Ferdiansyah氏の報告によると、Googleが公開しているリファレンス実装では、トークン発行時に**live_connect_constraintsフィールドが省略されていました**。本来このフィールドには
bidi_generate_content_setupオブジェクトを含め、トークンを使用するモデル、システム指示(システムプロンプト)、およびツールセットをバインド(紐付け)する必要があります。
このlive_connect_constraintsが空、あるいは存在しない場合、何の制約も適用されません。攻撃者がエフェメラルトークンを入手すると、**クライアント側で自由に設定したフレーム(setup frame)**を送信し、任意のモデルやシステムプロンプト、ツールを指定できてしまいます。サーバー側にはトークンに紐づいた設定値がないため、攻撃者の設定をそのまま受け入れてしまうのです。
重要な注意点: 提供されたソースには、
live_connect_constraintsに関するGoogle公式ドキュメント、CVE(共通脆弱性識別子)、またはGoogleのセキュリティアドバイザリは含まれていません。この主張はFerdiansyah氏のMedium投稿に基づくものであり、現時点では未検証ですが、 plausible( plausibly あり得る)なものとして扱う必要があります。
もしこの脆弱性が現実のものだった場合、ブラウザベースでGemini Live APIを使用するアプリケーションに深刻な影響を及ぼします。
Google AIフォーラムでは、エフェメラルトークンがシステム指示を無視する、制限付きエンドポイントが期待通りに動作しないといった報告が既に複数上がっており、この分野のエコシステムがまだ成熟段階にあることを示唆しています。
Ferdiansyah氏が提案する修正方法は非常にシンプルです。
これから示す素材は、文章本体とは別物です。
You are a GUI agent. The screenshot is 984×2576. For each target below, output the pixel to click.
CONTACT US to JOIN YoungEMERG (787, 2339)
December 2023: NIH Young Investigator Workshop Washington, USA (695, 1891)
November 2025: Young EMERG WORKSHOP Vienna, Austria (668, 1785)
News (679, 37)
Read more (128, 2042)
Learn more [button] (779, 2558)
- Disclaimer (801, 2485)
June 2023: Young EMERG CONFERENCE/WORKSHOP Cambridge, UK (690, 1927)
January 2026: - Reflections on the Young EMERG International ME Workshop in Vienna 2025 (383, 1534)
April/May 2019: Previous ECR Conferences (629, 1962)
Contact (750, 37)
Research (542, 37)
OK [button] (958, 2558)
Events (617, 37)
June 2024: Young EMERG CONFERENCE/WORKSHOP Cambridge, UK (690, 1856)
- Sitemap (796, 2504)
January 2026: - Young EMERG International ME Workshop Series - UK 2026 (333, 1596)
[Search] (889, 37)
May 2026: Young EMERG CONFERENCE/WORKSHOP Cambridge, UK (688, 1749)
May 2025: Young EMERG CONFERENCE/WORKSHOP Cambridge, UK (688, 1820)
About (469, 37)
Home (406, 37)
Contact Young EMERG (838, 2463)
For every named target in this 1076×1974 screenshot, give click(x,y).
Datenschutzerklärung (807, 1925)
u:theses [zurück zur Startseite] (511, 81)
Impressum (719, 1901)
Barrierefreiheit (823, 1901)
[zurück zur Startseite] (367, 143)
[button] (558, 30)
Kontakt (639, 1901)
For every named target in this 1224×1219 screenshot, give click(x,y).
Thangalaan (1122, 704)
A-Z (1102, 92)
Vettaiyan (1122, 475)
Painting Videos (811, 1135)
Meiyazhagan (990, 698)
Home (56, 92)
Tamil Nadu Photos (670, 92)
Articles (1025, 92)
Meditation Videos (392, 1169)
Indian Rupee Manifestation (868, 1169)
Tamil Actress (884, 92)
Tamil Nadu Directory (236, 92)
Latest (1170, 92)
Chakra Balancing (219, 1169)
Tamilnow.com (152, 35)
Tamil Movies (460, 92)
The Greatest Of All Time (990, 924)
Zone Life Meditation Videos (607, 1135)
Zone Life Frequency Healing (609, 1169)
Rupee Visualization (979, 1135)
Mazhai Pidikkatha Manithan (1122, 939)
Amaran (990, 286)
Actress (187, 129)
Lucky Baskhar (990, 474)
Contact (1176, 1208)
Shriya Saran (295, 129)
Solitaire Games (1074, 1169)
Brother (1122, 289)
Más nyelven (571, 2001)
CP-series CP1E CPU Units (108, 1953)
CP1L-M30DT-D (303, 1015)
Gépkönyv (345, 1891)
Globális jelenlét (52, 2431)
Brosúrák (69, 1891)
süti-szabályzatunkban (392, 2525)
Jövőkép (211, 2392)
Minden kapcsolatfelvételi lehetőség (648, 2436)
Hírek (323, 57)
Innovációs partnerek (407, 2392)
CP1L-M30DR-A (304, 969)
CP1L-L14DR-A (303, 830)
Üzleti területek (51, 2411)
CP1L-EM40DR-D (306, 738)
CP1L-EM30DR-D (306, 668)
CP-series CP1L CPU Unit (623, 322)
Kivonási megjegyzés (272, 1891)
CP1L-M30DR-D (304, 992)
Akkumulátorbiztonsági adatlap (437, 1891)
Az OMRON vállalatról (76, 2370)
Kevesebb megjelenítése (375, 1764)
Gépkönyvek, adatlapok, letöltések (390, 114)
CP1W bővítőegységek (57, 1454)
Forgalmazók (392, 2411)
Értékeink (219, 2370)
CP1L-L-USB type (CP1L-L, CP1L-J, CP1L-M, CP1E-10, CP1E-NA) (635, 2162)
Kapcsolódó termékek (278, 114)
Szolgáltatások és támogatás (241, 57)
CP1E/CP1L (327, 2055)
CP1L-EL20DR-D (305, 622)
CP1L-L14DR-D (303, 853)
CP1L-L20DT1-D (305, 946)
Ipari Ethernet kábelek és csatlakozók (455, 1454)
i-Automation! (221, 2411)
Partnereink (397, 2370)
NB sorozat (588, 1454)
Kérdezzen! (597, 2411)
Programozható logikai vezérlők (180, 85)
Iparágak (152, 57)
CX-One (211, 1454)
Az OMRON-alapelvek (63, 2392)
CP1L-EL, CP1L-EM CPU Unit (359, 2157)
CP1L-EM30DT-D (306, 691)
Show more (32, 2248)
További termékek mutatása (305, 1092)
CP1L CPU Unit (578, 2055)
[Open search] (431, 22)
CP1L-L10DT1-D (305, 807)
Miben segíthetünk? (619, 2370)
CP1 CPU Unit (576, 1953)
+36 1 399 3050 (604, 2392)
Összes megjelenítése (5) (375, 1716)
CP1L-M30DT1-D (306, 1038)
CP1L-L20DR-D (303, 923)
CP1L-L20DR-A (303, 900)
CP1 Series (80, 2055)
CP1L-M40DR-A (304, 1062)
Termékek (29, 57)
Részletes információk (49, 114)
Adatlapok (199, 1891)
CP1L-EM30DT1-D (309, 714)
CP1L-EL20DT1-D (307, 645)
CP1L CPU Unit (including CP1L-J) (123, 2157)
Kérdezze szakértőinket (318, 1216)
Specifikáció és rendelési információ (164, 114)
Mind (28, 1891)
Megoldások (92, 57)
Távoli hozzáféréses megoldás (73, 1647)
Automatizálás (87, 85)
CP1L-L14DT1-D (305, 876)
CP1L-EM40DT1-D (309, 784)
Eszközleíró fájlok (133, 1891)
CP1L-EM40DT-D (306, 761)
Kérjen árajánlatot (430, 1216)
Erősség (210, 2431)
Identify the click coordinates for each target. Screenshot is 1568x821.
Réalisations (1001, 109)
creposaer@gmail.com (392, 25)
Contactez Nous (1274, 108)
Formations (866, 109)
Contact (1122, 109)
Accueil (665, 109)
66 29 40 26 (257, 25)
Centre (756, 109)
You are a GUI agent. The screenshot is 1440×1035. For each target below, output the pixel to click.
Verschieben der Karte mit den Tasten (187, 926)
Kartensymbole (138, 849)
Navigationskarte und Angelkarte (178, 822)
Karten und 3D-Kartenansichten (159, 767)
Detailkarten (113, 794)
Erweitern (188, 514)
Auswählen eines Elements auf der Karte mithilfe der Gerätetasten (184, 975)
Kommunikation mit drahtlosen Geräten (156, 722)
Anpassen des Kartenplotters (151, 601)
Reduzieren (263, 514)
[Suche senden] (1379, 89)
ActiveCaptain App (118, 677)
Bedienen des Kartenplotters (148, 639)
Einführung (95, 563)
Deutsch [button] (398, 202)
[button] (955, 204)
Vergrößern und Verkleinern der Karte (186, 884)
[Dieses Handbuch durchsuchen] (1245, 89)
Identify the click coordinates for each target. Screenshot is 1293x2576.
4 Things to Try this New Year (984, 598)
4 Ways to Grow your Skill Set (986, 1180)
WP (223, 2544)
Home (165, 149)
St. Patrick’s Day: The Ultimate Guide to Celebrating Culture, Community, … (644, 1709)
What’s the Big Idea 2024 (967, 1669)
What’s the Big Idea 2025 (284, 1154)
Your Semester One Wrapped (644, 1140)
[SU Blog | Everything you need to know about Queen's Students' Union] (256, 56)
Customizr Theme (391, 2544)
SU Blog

トークン発行時にlive_connect_constraints.bidi_generate_content_setup。
model — 使用するGeminiモデルを指定(例: models/gemini-2.5-flash-native-audio-latest)system_instruction — システムプロンプトをpartsとtextの構造で指定tools — 空の配列[]か、明示的に許可したツールのみを指定し、クライアント側からのツール注入を防ぐtoken = gemini_client.auth_tokens.create({
"uses": 1,
"expire_time": now + timedelta(seconds=60),
"new_session_expire_time": now + timedelta(seconds=60),
"live_connect_constraints": {
"bidi_generate_content_setup": {
"model": "models/gemini-2.5-flash-native-audio-latest",
"system_instruction": {
"parts": [{"text": "あなたはカスタマーサポートアシスタントです..."}]
},
"tools": []
}
}
})注意:
live_connect_constraintsは提供されたソース内のGoogle公式APIリファレンスでは確認できていません。そのため、このコード例はFerdiansyah氏の説明に基づくものであり、本番環境で使用する前に実際のAPIでテストする必要があります。
以下の重要な点については、提供されたソースでは確認が取れていません。
Googleから公式なアドバイザリが公開されるまでは、この脆弱性を「あり得る」ものとして捉え、予防的に対策を講じるのが最も安全なアプローチです。
live_connect_constraints(または同等のフィールド)が正しく設定されているか確認しましょう。newSessionExpireTimeを約60秒に設定することを推奨しており、これによりトークンが漏洩した場合の被害を最小限に抑えられますGemini Live APIは、リアルタイムの音声・動画体験を構築するための強力なツールです。たった1つのフィールドの欠落がその可能性を損なうことがないよう、開発者は実装を確実に完了させる必要があります。
本記事は、Google公式ドキュメント、コミュニティフォーラムの議論、および研究者のオリジナル記事を含む21の提供ソースに基づいてファクトチェックされています。研究者の主張のうち主要なものは、公開時点では公式ソースから独立して検証できていません。